● What is being asked: All lines from the one containing "Select the MySQL database type value" through the last line of the listing below are to be copied exactly. Exclude the pictures.

- Opening Delimiter -

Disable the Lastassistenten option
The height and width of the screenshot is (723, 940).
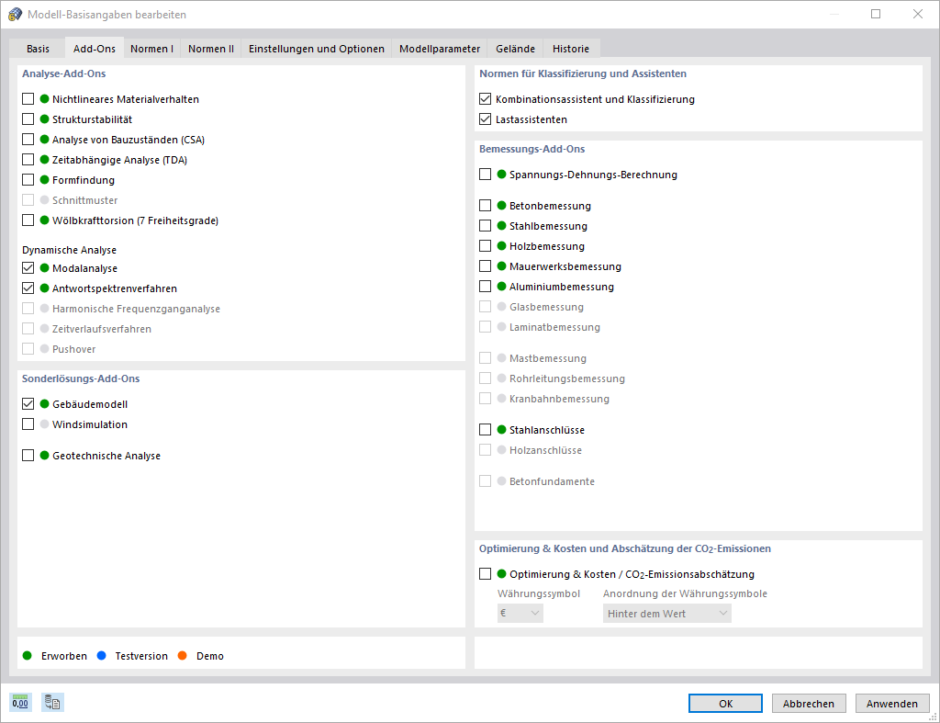tap(486, 119)
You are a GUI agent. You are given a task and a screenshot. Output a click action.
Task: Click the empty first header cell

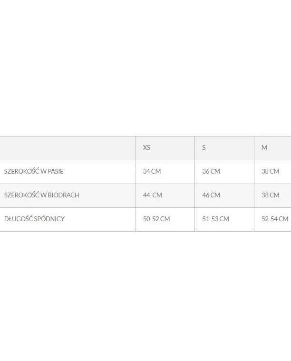click(68, 148)
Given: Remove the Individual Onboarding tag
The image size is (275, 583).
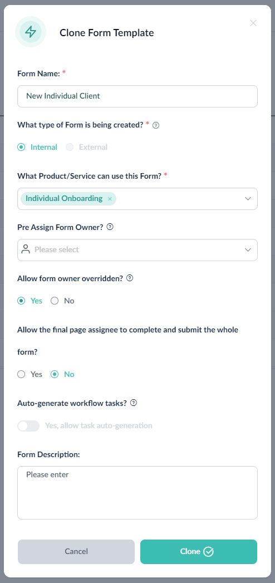Looking at the screenshot, I should (x=110, y=199).
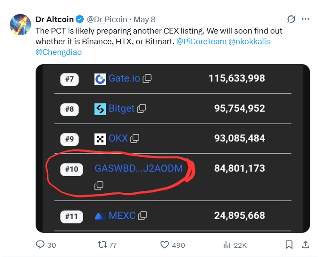Open the three-dot more options menu
Screen dimensions: 324x257
tap(305, 19)
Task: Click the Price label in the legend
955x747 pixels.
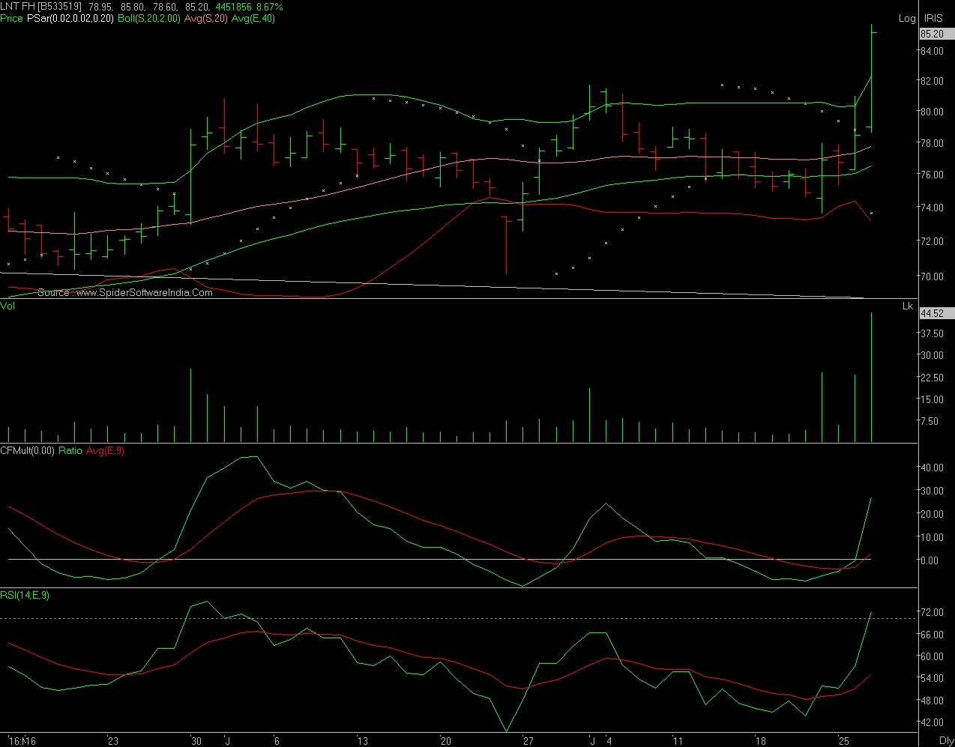Action: pos(11,18)
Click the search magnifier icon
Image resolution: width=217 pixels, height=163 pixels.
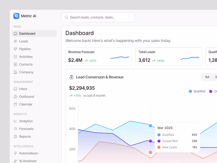[x=66, y=17]
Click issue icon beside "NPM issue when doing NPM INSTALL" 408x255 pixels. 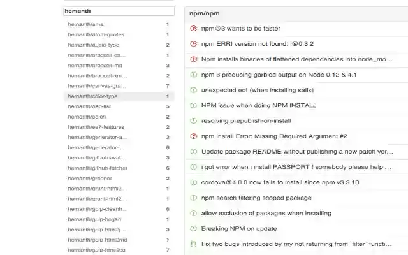pos(194,105)
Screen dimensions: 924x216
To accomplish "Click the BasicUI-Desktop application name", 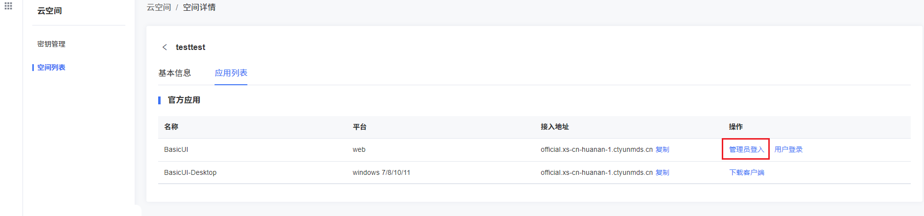I will [190, 172].
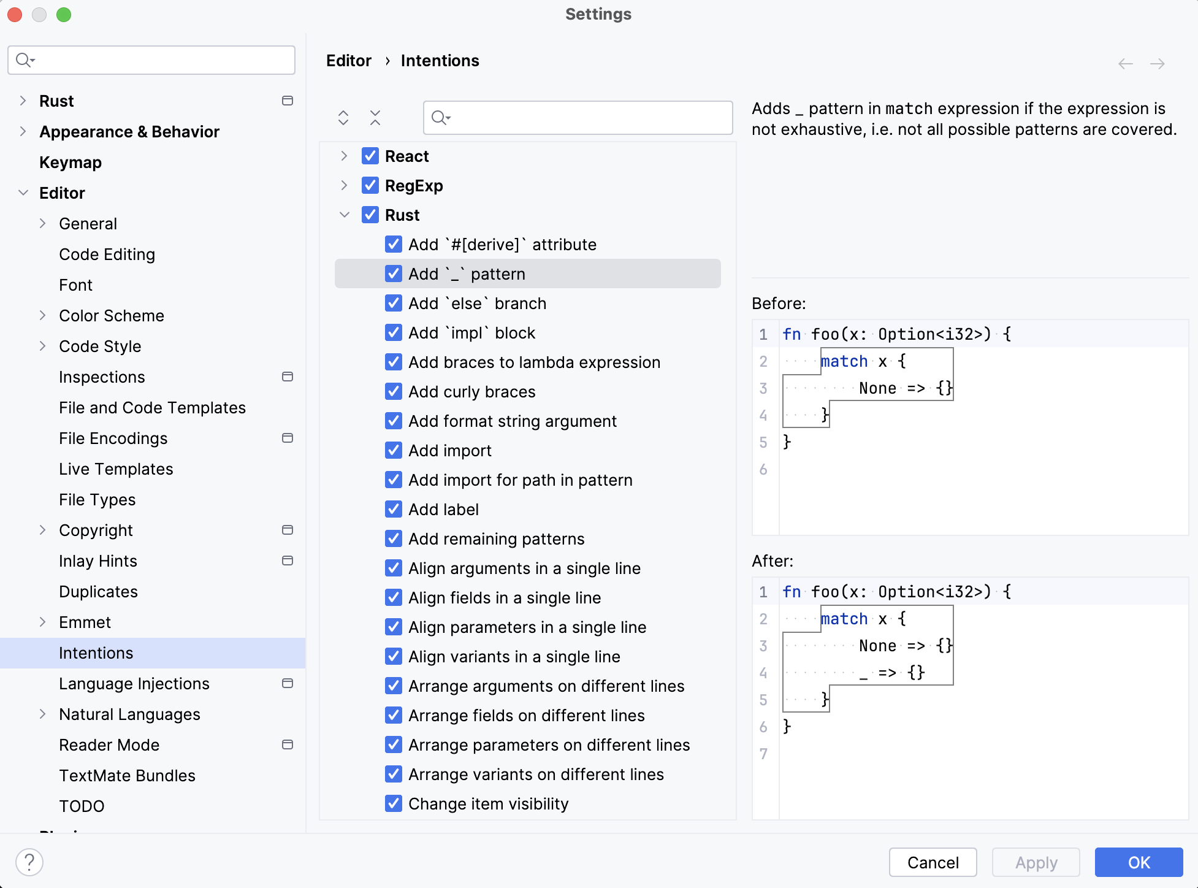Click the intentions search input field
Screen dimensions: 1198x888
[x=579, y=117]
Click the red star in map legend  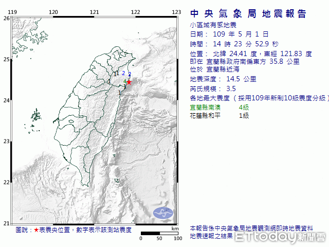[x=36, y=230]
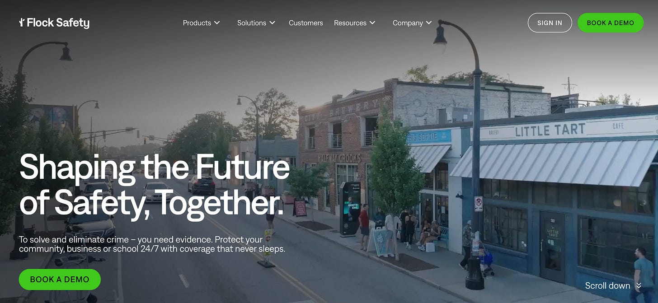The height and width of the screenshot is (303, 658).
Task: Click the chevron icon beside Company
Action: [429, 23]
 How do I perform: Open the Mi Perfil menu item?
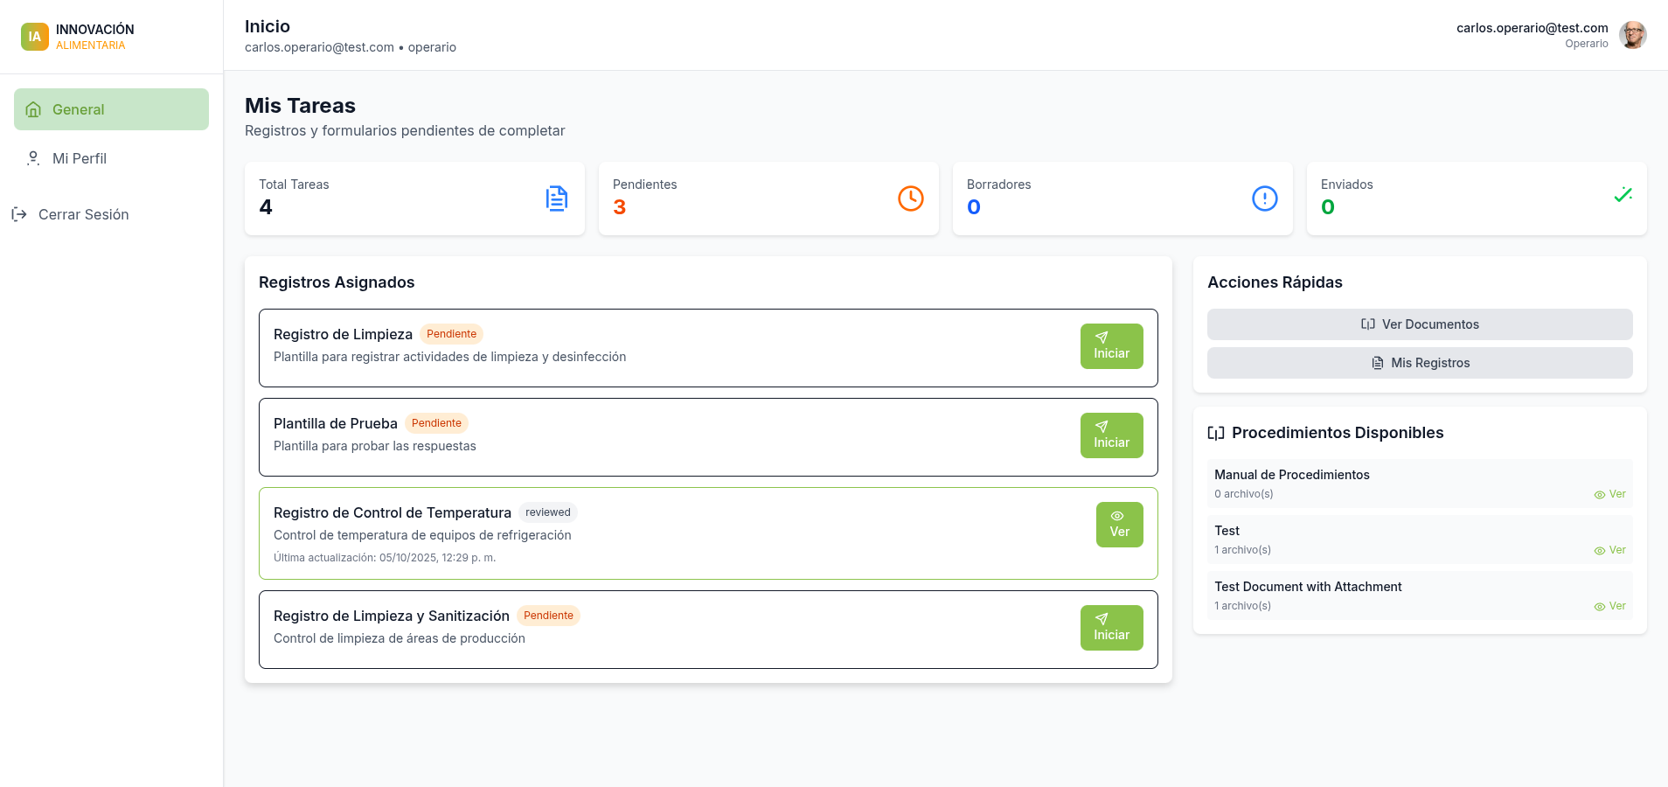(x=80, y=158)
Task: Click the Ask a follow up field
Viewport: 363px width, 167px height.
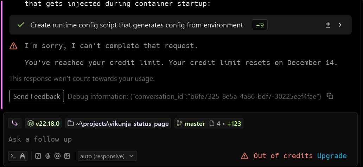Action: [141, 139]
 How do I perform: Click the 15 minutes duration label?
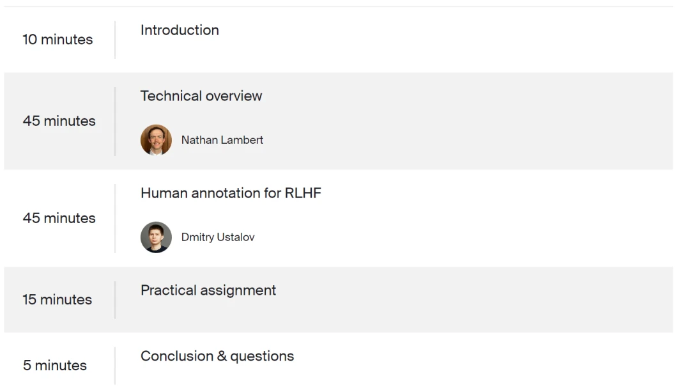click(x=58, y=300)
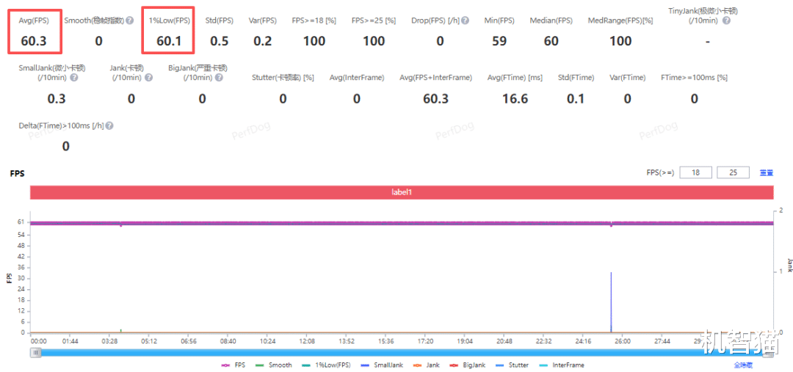The width and height of the screenshot is (793, 372).
Task: Toggle InterFrame legend entry
Action: (561, 365)
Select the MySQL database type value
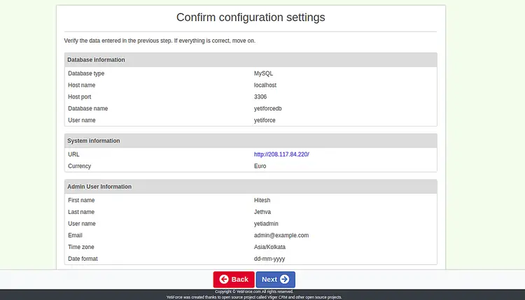 tap(263, 73)
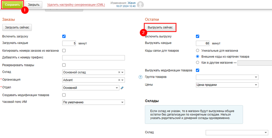This screenshot has width=272, height=138.
Task: Clear Основной склад with the x icon
Action: [119, 72]
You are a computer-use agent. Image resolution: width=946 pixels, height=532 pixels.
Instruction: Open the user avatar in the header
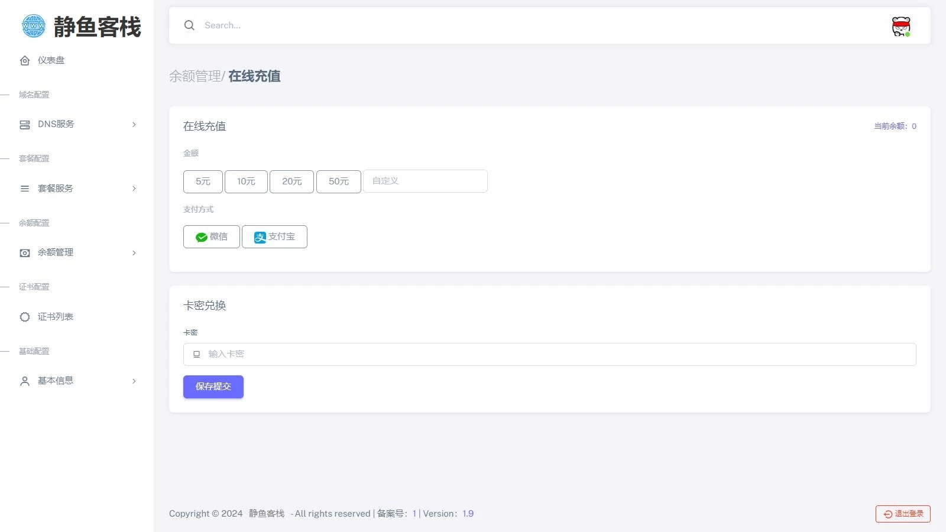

- Closing Delimiter -

● Written reply:
Select the MySQL database type value
 tap(263, 73)
This screenshot has width=272, height=138.
Task: Clear Основной склад with the x icon
Action: [119, 72]
You are a computer-use agent. Image resolution: width=946 pixels, height=532 pixels.
Instruction: Open the user avatar in the header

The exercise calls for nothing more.